ISRAEL: Cannes awards campaign for abducted soldiers
Israel and Hezbollah are evidently moving toward a prisoner exchange deal that will bring home the two Israeli army reservists kidnapped in July 2006, an incident which triggered the second Lebanon war. After two long years of public campaigning and private anguish, the families may soon attain closure as the second anniversary of the kidnapping approaches and reports of an imminent deal persist.
Between press interviews, meeting with government officials and attending support rallies, it is doubtful whether the families had time to pay attention to the 55th international advertising festival in Cannes this week. But Cannes paid attention to them and perhaps tribute too as it granted a prestigious Golden Lion award to an Israeli advertising agency for a public awareness campaign it ran last year to keep the missing soldiers atop the nation's agenda.
The campaign called for a five-minute Internet blackout on the first anniversary of the kidnappings. More than 400 Israeli websites complied and on July 12 at 9:05 a.m. -- the exact hour of the blast that had killed three soldiers and injured another three, including Ehud Goldwasser and Eldad Regev, who were kidnapped -- shut down and posted a Web page with the message "the soldiers cannot be found," designed like the universal "page cannot be found" message one gets when loading an inactive website. Television and radio stations stopped broadcasting, too, to participate in what became an Internet equivalent of the minutes of silence observed on somber commemoration days in Israel.
The campaign was produced pro-bono for an activist organization promoting awareness of the abductees' agenda by Y&R Interactive, of the Israeli office of Shalmor, Avnon, Amichay/Y&R.
Meanwhile, Israeli soldier Gilad Shalit remains captive in Gaza. Seven hundred twenty-three -- and a lot of people are counting.
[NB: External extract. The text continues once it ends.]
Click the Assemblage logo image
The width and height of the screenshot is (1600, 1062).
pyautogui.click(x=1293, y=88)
-- Batsheva Sobelman in Jerusalem
Photo: "The soldiers cannot be found" on the MSN website. Click to enlarge. Image courtesy of Shalmor, Avnon, Amichay/Y&R.
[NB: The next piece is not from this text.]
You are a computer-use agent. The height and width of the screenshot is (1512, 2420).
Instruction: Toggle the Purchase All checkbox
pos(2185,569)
I can only hope that you will not censor my counter-argument to the above commenter. If you still did, it just shows that this paper does not have any democratic credentilals, or that it tolerates democratic open debate.
Sean, you do not know what you are talking (writing) about. Sorry to disillusion you, but:
1. There is absolutely no equivalence between Hezbo and the IDF. One is a tool of Iran - justifiably labelled as a terrorist group, even if hundreds of thousands of citizens support this terror group wholeheartedly. There catalogue of sins is so long one can just remind you of killing 243 American amrines by blowing them up in their barracks in Beirut in the early 1980s. The other (IDF) is still a legitimate army under the control of a democratically elected government.
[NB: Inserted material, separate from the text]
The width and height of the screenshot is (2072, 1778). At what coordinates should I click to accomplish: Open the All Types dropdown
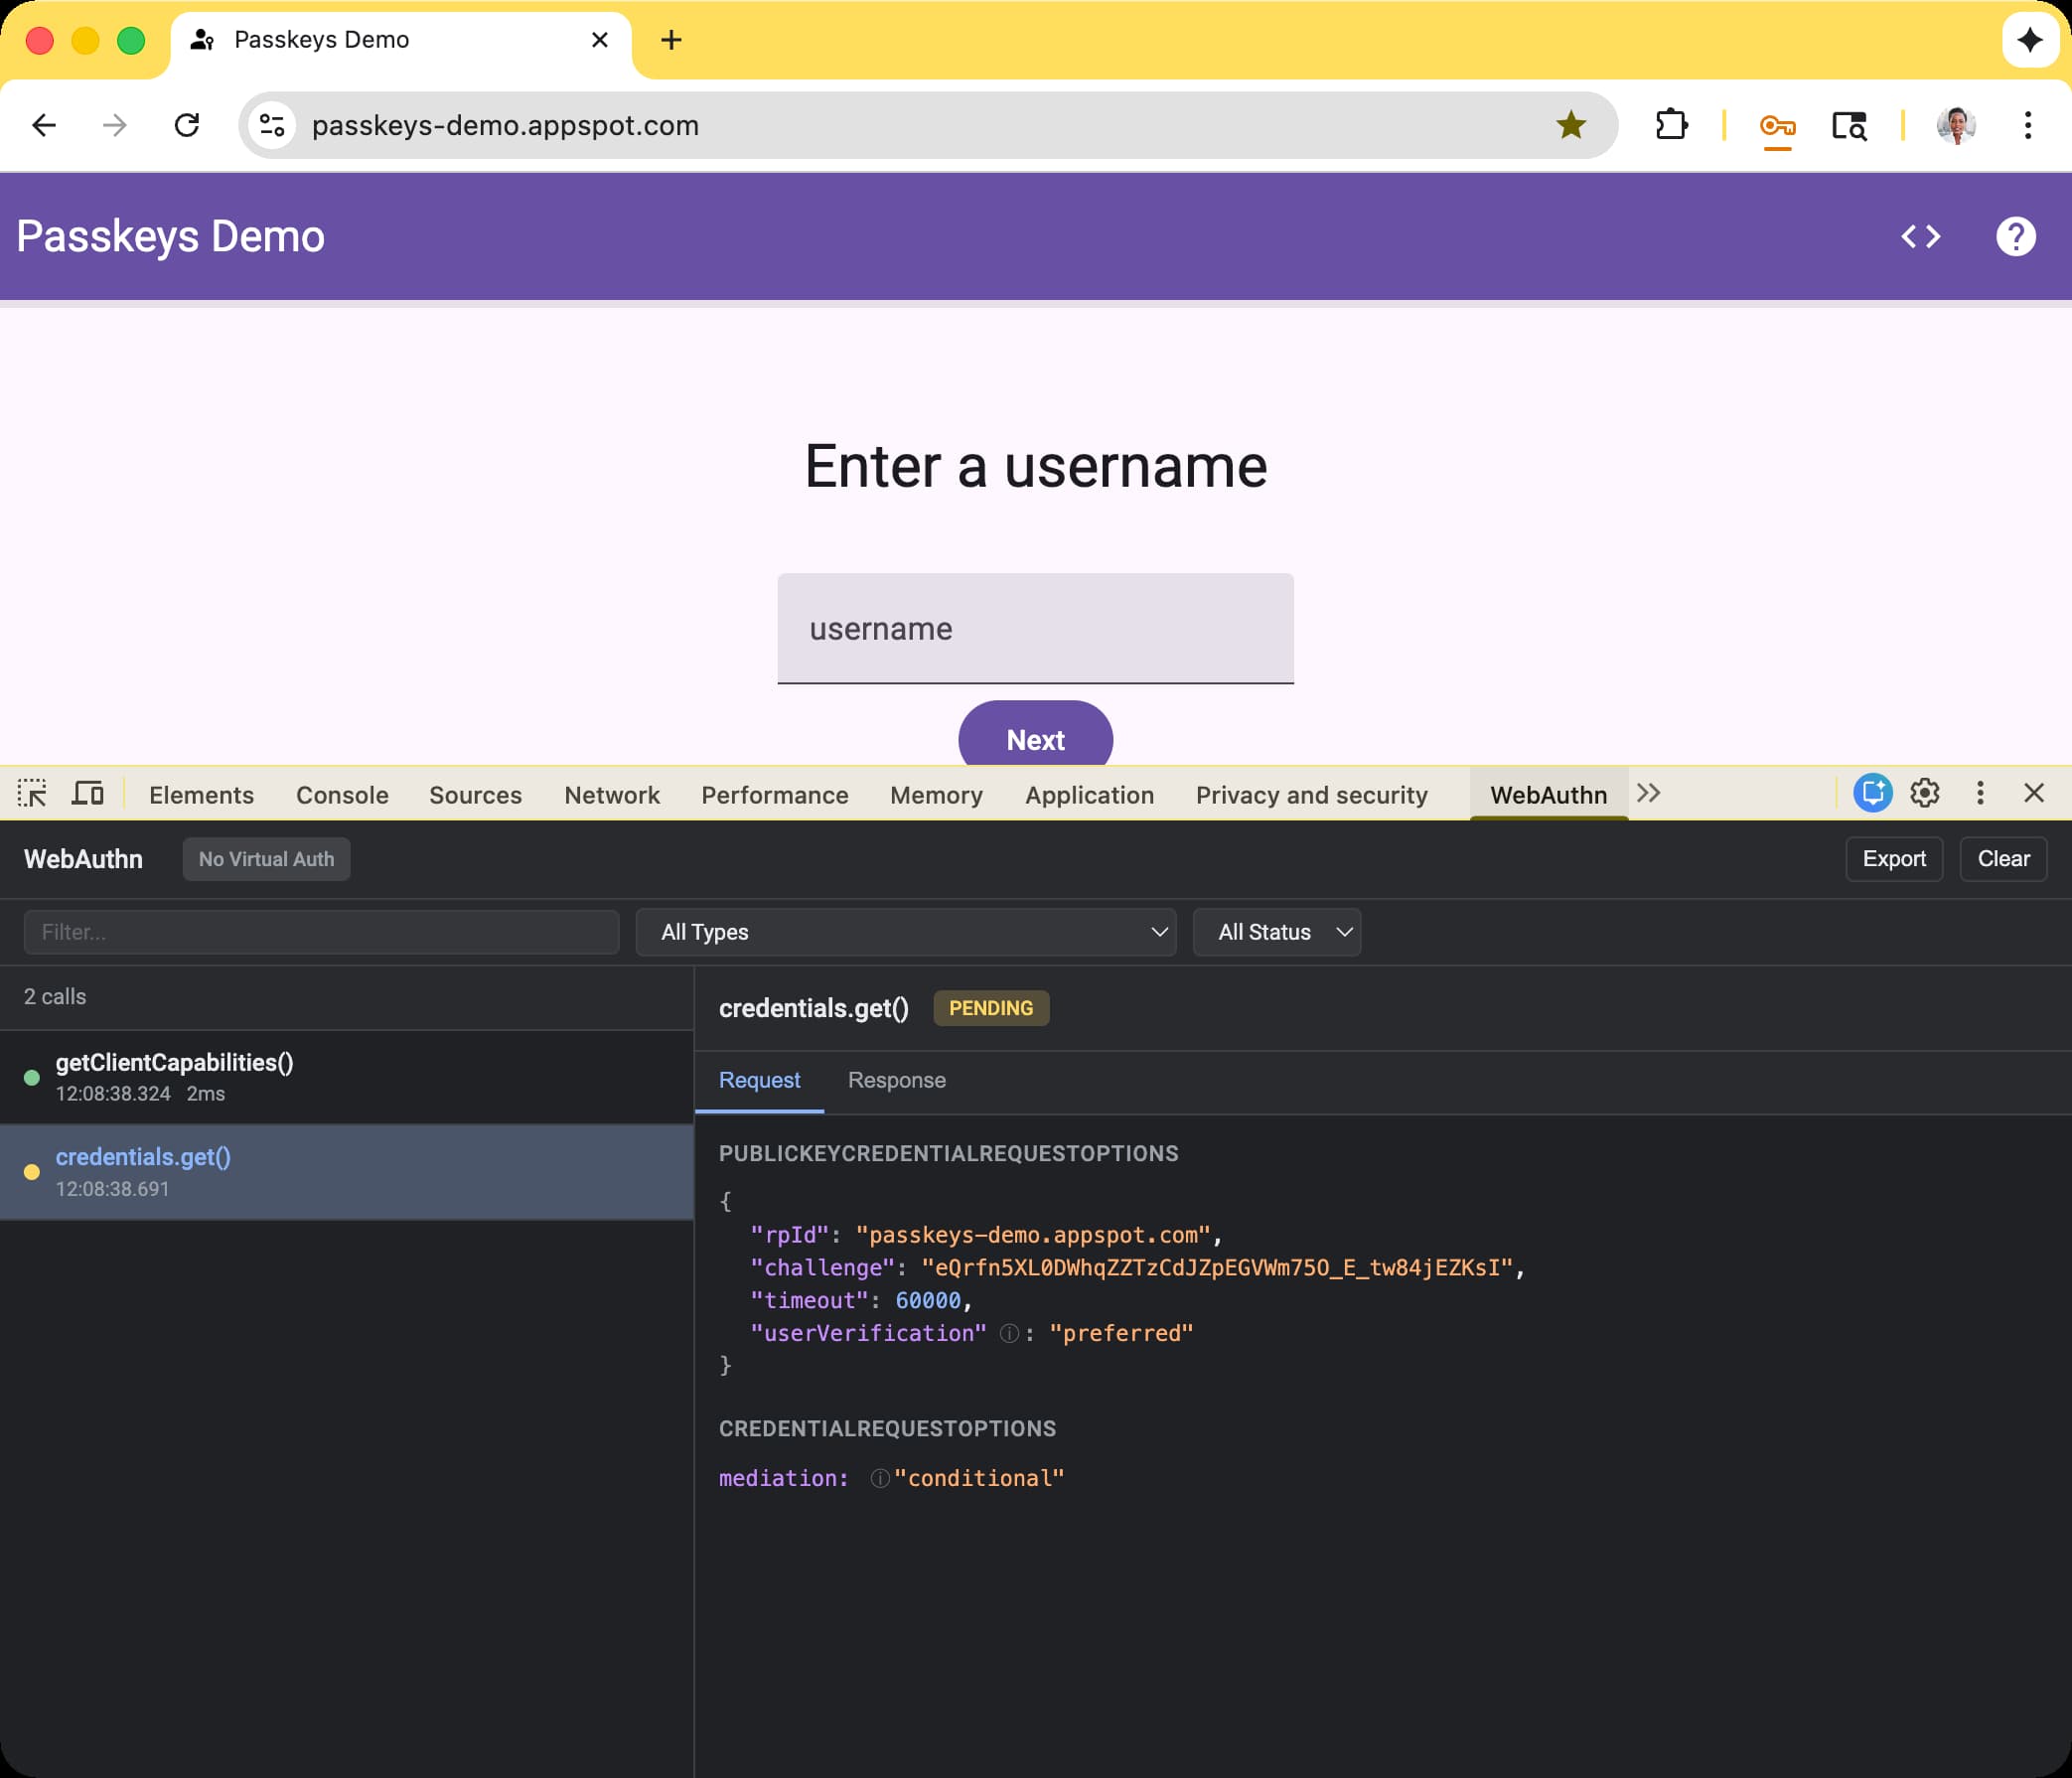click(x=905, y=931)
2. You seem to be hostile to the IDF and your verbal preverication just cannot hide this fact. The IDF soldiers were on Israeli territory - contrary to the lies and misinformation spread by enemy propaganda - when they were "taken" - so here you have a neutral term - happy now?
And a last personal remark: the horribly - and in my view disgustingly hostile anti-Israeli California has no shortages of Israel-hating bigots in its midst. Golden state? Ohhh, My a**!
Posted by: Gábor Fränkl | June 18, 2008 at 11:53 AM
I've always been uncomfortable with the word "kidnapped" in this context. Since the word comes from taking a child against his or her will, there is the idea that a peaceful person has been taken by a belligerent. In other words, it effaces the fact that those soldiers were also belligerents (Lebanon and Israel are still technically at war) and gives the act immediate illegitimacy, thus inserting a value judgment into what ought to be just a description.
Strangely enough, when Lebanese farmers or peasants are taken from the Lebanese side of the border, they are usually described in the Israeli and American press as having been "arrested" or "detained," words that lend some legitimacy to the action.
I'd like to see an end to this sort of biased language in reporting. Ideally, whenever belligerents are taken by their enemies, be they IDF or Hezbollah, they should be described as having been captured. And whenever civilians are taken from their own national territory by a foreign government or organization, only then could we describe them as having been kidnapped.